› Por Juan José Saer
Para los griegos, morir joven era un acto de desmesura. Si comparamos la retirada brusca de Arlt con la persistencia borgiana, que se disemina en banalidades, advertiremos tal vez que, en ciertos casos, una muerte bien colocada puede llegar a tener, como él decía, la eficacia de un cross a la mandíbula.

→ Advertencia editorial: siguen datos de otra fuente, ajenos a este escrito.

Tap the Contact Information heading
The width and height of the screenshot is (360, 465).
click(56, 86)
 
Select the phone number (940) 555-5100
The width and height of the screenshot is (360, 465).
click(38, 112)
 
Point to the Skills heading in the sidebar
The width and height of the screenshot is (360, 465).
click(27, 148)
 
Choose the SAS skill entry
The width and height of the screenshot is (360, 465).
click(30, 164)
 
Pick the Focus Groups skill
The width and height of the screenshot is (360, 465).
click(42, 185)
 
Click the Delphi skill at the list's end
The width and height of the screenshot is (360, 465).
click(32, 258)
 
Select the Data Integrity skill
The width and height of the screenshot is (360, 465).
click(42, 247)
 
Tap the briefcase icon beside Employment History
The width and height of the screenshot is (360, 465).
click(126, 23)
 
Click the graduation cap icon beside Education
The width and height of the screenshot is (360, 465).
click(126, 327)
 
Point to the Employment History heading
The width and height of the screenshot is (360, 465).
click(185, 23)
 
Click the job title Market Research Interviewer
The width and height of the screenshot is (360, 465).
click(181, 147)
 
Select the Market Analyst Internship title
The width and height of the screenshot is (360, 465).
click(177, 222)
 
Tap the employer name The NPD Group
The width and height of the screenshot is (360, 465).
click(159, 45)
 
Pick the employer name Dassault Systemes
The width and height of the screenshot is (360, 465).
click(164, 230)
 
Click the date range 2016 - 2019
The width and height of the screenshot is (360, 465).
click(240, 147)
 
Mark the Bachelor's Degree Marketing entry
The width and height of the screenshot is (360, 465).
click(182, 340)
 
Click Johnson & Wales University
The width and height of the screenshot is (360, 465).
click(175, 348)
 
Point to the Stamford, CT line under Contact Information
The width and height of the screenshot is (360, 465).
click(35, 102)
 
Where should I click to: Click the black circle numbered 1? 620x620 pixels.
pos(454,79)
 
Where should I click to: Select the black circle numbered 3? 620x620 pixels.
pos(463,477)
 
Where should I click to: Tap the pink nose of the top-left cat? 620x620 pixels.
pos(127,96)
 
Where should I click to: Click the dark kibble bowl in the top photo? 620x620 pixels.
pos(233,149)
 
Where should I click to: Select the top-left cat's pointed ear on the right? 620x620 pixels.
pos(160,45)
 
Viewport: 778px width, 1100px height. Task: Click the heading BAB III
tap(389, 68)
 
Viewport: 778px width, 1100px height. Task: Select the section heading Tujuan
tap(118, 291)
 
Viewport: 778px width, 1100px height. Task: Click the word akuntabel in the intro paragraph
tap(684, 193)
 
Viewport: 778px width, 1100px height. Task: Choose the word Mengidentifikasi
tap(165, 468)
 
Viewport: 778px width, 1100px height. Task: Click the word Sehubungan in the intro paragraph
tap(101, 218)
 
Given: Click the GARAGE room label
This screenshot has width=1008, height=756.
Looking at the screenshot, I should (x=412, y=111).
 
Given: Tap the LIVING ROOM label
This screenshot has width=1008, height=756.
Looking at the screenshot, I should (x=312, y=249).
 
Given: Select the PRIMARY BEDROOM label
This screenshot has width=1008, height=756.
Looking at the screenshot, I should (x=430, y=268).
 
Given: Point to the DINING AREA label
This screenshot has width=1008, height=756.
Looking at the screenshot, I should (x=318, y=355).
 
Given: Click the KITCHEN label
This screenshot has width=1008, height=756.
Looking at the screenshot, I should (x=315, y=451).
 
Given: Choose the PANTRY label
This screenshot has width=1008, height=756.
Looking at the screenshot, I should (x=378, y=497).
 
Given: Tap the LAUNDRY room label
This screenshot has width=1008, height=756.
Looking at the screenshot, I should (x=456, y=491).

De haber vivido, Arlt hubiese tenido hoy la misma edad que Borges. ¿Cómo imaginárnoslo recibiendo condecoraciones, almorzando en la televisión, errando por universidades europeas y norteamericanas, perorando sobre el infinito y sus alrededores? Si un escritor es únicamente escritor cuando escribe, podemos decir que Borges, que en otros tiempos escribió textos de primer orden, hoy los sobrevive y no es más que un anciano que hace chistes en los diarios, en tanto que Arlt es estrictamente contemporáneo de su propia obra, como Kafka, Proust o Dostoievski de las suyas, hasta tal punto que es imposible separar esa obra del hombre que la escribió. Desde luego, la edad de la muerte no tiene ninguna importancia: únicamente la obstinación de la búsqueda, el no querer ser otra cosa que escritor, el no aceptar tareas sociales de substitución, como quien diría subalternas, la fuerza de conservar hasta el final esa disponibilidad para la incertidumbre que es la condición esencial de las obras mayores.